Jusqu’au moment de sa brusque apparition aux yeux de Bamboche, le braconnier s’était tenu blotti et caché dans ce qu’en terme de braconnage on appelle un affût, sorte de trou de cinq à six pieds de profondeur, recouvert de touffes de fougères et de genêts formant le dôme, et à travers lesquelles le braconnier, qui reste ainsi des heures immobile et guettant sa proie, peut l’apercevoir et la tirer presque à bout portant.

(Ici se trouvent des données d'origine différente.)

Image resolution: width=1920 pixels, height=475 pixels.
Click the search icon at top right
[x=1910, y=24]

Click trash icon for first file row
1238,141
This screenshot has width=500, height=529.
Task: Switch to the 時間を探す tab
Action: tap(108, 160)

À la vue de Bête-Puante, Bamboche, malgré son audace, recula d’un pas, frappé de stupeur ; les pierres qu’il avait ramassées pour se défendre tombèrent de ses mains : soit qu’à l’aspect d’une courte carabine à deux coups dont le braconnier était armé, le fugitif comprît que la lutte était trop inégale, soit enfin qu’un pressentiment lui dît qu’il devait exister quelque affinité sympathique entre sa condition de fugitif et la vie aventureuse de l’homme des bois qu’il rencontrait.

Toutefois, se reculant encore, il continua de jeter sur le braconnier un regard de farouche inquiétude.

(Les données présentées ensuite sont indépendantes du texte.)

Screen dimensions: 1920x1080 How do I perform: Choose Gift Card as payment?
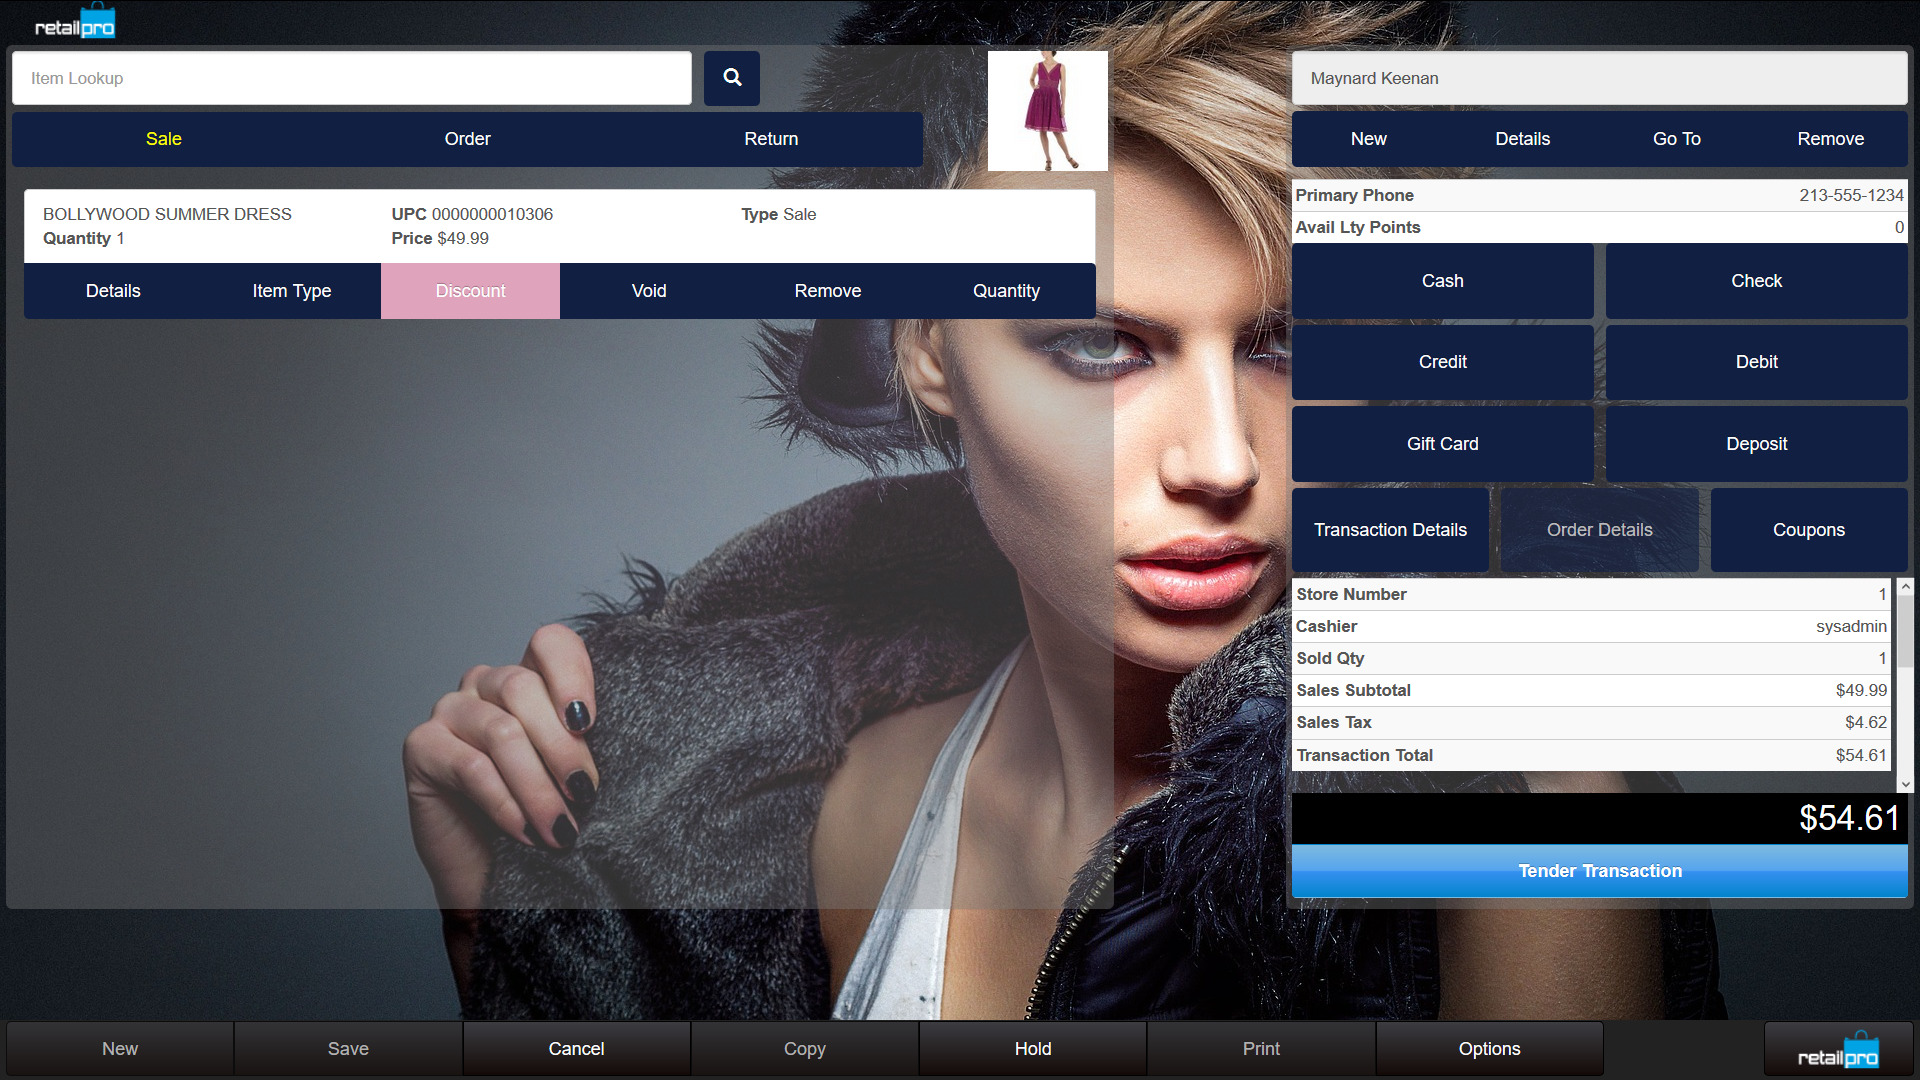(1442, 444)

— Tu t’appelles Bamboche, tu es évadé des prisons de Bourges… traqué comme une bête fauve, tu ne pourrais échapper… je viens à ton aide… au nom de… Martin.

À ce nom de Martin, la farouche physionomie de Bamboche se transfigura ; une touchante émotion détendit ses traits jusqu’alors durs et contractés ; une larme voila le sauvage éclat de son regard : les mains jointes, les lèvres entrouvertes, le cœur palpitant, la poitrine bondissante, il ne put que s’écrier d’une voix étouffée par l’attendrissement :

— Martin !!!

Mais, voyant le doute se peindre sur les traits du fugitif après cette explosion d’affectueux sentiments, le braconnier se hâta d’ajouter :

— Oui, Martin… BasquineLa Levrassele

Bamboche interrompit le braconnier, comme si les noms bizarres prononcés par celui-ci eussent suffisamment prouvé l’identité, de Martin, et s’écria radieux :

— C’est lui… c’est bien lui.

Le fugitif oubliait ainsi la poursuite acharnée à laquelle il venait d’échapper par miracle, et dont il pouvait être victime dans quelques instants.